I sound better than I am because I surround myself with the finest musicians I know, and I am blessed to call each of them friend. We row the boat together, and the joy is in the journey, not the destination. I recall Christmas 2014, when Mark, Kelly, Merlyn and a young cellist named Emily Quigley were on stage with me. I introduced the song Flexible Flyer with it’s sad preface of my father leaving our family. I play the first lines solo on guitar. One by one the other instruments enter…Mark on bass…Kelly on piano…Emily on cello. I noticed, as they entered, the first note Mark played was in the wrong key, which really shocked me because Mark is never wrong. He immediately corrected himself. Then Kelly came in with the wrong chord as well. Unheard of! He immediately jumped into the right key as well. By the time Emily’s solo came up, she had noticed what was wrong and transposed on the fly. I had begun the song in the wrong key, easy to do when you’re a hack and put the capo on the wrong fret. There I was, playing along with my eyes closed and my heart poured into the lyric, and seriously few people in the audience would even have noticed anything was off. All three of those musicians transposed on the spot, making me shine where I could have fallen flat on my face. These are the Best…and I mean BEST musicians!
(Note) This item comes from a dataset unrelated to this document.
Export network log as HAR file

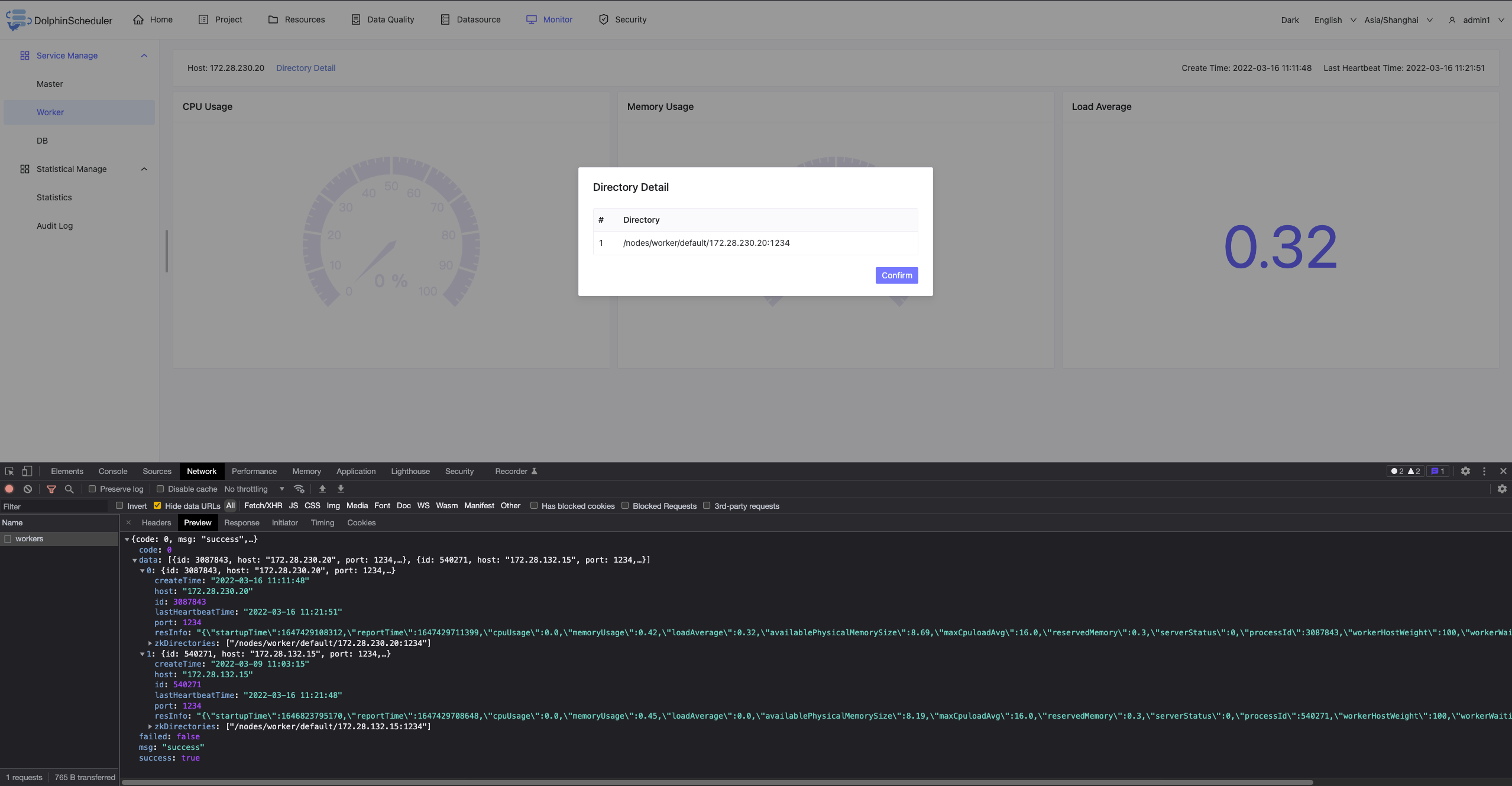pyautogui.click(x=341, y=489)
Off stage, I surround myself with the best musicians as well. Every Thursday I teach 20 to 30 students how to play guitar. The process of teaching and learning has been profound for me, and I see the benefits of a teaching. It improves my own abilities, and it connects me with other good people who want music in their lives. I adore my students! Because I have taught a number of years I have been able to witness the fruits of my labors and the fruits of their labors as well. It is a beautiful white fruit, with a thirst quenching sweetness.
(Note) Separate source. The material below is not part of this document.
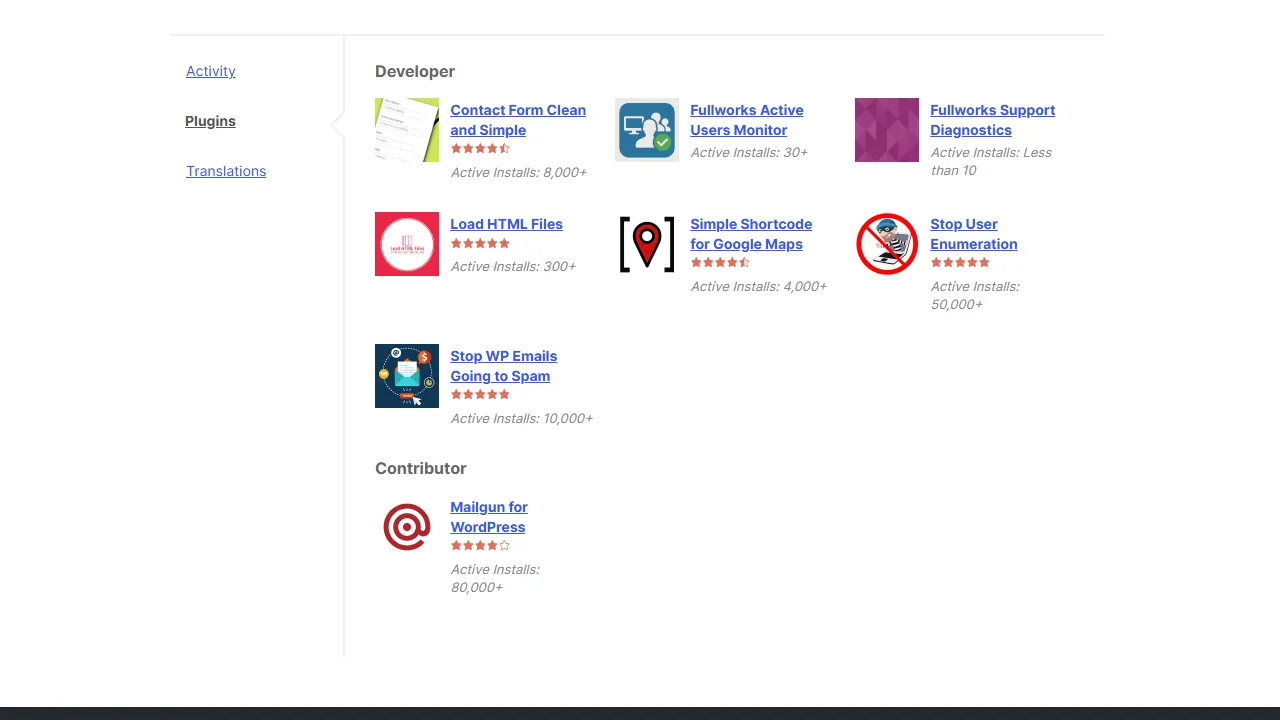Open the Mailgun for WordPress link
The width and height of the screenshot is (1280, 720).
[x=489, y=517]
|Farmington City Beginner 1 Guitar Class January 2016|
Friday mornings I spend with a group of ladies who decided, rather than forming a book club, that they all wanted to learn guitar. So I teach that marvelous group of women guitar each week. They are a joy and a delight to me, and their skills are stellar! Really, how great is it that they thought enough outside the box to create the Girls With Guitars instead of book club.
And tonight the walls of this house were once again seasoned and refined with the acoustics of a circle of songwriters I have come to know and love like family. We have gathered in a circle for nearly three decades now, cheering and critiquing and weeping and laughing together as we have poured our lives out against the rhythm of our guitars. We have watched each other change with advancing years, and have stood in awe of the gifts and talents that are so abundant in singular human beings. It took years for me to feel like I belong with these people, whose talents surpass my own. But I feel their love, and their mutual respect, and so...finally...even though I'm a self-proclaimed fraud among them... I am one of them.
|Saltwerks Song Circle Dec 2015|
That old adage – Fake it till you make it? There’s some truth to it. Part of making it is being lifted by the talent that surrounds you. In music, in spiritual matters, in life. My HOPE for today: Be conscious of the company you keep.
During the season of Lent I make the personal commitment to write every day. I’ve done this for the past eight years, as a token of devotion and thanks to the Lord for giving me a brain that works (usually). I publish these writings here on my blog, unedited and splattered like wet paint, as a way to share them and to keep them for myself and for my posterity. This year I have decided to ruminate on thoughts, ideas, habits and miscellaneous personal practices I would like to put in a figurative HOPE CHEST to take with me into the rest of my life and the life beyond. Besides that, there are bits of advice I would like to tuck into the HOPE CHESTS of my kids and grandkids.